Village Reading Room
Village Reading Room
(Russian, izba-chital’nia), one of the types of village (rural) clubs in the USSR. This institution arose in the first years of Soviet power.
Mobile village reading rooms were organized in several national republics, okrugs, krais, and oblasts. Examples were the Red chaikhany (tea-drinking establishments in Middle Asia), the Red chumy (tents of skin or bark), and the Red yurt. The direction and content of the work of the village reading rooms were defined by a circular of the All-Union Central Executive Committee and the Council of People’s Commissars of the RSFSR of Sept. 18, 1924, and by “Village Reading Rooms,” a resolution of the Central Committee of the ACP (Bolshevik) of Nov. 11, 1929. In the 1920’s and 1930’s the village reading rooms were a center for political propaganda and cultural-educational work in the countryside. They played an important role in the elimination of illiteracy among the peasantry and in the acquisition by the peasants of culture and agricultural knowledge.

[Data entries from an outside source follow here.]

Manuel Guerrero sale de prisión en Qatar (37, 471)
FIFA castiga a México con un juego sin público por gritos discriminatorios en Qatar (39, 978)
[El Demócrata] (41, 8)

They assisted Soviet and party organizations in carrying out the collectivization of agriculture. With the growth of village clubs and houses of culture, the number of village reading rooms has been decreasing. There were over 40,000 village reading rooms in the USSR in 1948; by 1970 their number had fallen to 5,700, but there were 79,300 village clubs and houses of culture and 16,500 kolkhoz clubs.